WHAT THE TASK REQUIRES
Below are the records; give again exactly the line with "Electric Vehicles (687, 611)", the line with "Aceptar (35, 1769)", and each line that lies between them, and nothing besides.

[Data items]
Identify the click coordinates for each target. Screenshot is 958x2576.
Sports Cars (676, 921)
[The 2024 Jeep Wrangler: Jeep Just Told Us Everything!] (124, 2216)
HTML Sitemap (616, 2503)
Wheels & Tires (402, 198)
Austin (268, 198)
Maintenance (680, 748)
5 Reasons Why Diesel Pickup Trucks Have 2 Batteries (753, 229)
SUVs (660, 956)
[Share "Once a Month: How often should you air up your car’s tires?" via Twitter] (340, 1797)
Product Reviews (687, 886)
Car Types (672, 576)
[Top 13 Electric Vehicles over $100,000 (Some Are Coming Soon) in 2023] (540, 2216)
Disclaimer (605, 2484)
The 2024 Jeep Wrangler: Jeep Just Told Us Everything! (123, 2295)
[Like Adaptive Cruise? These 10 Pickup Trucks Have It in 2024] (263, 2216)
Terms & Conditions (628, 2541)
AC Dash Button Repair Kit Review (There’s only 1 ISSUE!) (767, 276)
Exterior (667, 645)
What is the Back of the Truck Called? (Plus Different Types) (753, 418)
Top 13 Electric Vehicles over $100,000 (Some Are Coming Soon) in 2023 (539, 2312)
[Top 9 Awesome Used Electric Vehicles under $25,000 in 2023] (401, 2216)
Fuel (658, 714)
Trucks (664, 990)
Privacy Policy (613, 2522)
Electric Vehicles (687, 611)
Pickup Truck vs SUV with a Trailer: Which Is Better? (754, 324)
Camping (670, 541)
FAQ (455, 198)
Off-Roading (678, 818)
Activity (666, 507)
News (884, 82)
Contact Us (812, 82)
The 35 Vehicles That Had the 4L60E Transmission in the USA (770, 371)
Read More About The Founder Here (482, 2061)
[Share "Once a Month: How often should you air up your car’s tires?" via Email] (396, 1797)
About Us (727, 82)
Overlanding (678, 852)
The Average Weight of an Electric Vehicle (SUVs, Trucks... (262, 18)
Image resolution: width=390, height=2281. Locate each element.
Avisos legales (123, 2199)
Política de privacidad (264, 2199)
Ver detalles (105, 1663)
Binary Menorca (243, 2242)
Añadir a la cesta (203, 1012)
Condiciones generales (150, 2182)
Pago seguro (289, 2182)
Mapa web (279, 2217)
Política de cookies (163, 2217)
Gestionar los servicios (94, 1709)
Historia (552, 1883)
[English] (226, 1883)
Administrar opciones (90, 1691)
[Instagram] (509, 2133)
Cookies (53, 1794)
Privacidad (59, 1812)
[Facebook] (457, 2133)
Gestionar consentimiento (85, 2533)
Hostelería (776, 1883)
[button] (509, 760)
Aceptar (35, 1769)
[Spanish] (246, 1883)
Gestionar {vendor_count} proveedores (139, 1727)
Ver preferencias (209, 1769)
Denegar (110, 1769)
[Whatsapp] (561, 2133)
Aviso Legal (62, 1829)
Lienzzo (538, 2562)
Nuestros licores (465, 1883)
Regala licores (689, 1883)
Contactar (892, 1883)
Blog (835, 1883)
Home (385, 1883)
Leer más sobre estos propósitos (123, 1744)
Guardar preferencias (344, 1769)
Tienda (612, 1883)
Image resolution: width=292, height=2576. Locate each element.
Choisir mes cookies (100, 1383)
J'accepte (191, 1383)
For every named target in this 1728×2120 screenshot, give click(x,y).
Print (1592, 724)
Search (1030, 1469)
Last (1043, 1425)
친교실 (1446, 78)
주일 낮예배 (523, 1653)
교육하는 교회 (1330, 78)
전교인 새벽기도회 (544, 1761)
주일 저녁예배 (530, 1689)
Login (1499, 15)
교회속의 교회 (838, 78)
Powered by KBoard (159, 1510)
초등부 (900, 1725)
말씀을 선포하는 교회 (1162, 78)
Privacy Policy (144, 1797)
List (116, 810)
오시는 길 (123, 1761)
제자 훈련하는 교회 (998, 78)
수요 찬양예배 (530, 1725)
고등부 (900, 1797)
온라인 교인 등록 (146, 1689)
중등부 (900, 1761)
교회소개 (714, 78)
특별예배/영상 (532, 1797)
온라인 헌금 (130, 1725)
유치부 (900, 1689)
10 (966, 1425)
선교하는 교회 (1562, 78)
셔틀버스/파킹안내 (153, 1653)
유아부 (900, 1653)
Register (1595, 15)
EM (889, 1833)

EXERCISE ANSWER
Electric Vehicles (687, 611)
Pickup Truck vs SUV with a Trailer: Which Is Better? (754, 324)
Camping (670, 541)
FAQ (455, 198)
Off-Roading (678, 818)
Activity (666, 507)
News (884, 82)
Contact Us (812, 82)
The 35 Vehicles That Had the 4L60E Transmission in the USA (770, 371)
Read More About The Founder Here (482, 2061)
[Share "Once a Month: How often should you air up your car’s tires?" via Email] (396, 1797)
About Us (727, 82)
Overlanding (678, 852)
The Average Weight of an Electric Vehicle (SUVs, Trucks... (262, 18)
Image resolution: width=390, height=2281. Locate each element.
Avisos legales (123, 2199)
Política de privacidad (264, 2199)
Ver detalles (105, 1663)
Binary Menorca (243, 2242)
Añadir a la cesta (203, 1012)
Condiciones generales (150, 2182)
Pago seguro (289, 2182)
Mapa web (279, 2217)
Política de cookies (163, 2217)
Gestionar los servicios (94, 1709)
Historia (552, 1883)
[English] (226, 1883)
Administrar opciones (90, 1691)
[Instagram] (509, 2133)
Cookies (53, 1794)
Privacidad (59, 1812)
[Facebook] (457, 2133)
Gestionar consentimiento (85, 2533)
Hostelería (776, 1883)
[button] (509, 760)
Aceptar (35, 1769)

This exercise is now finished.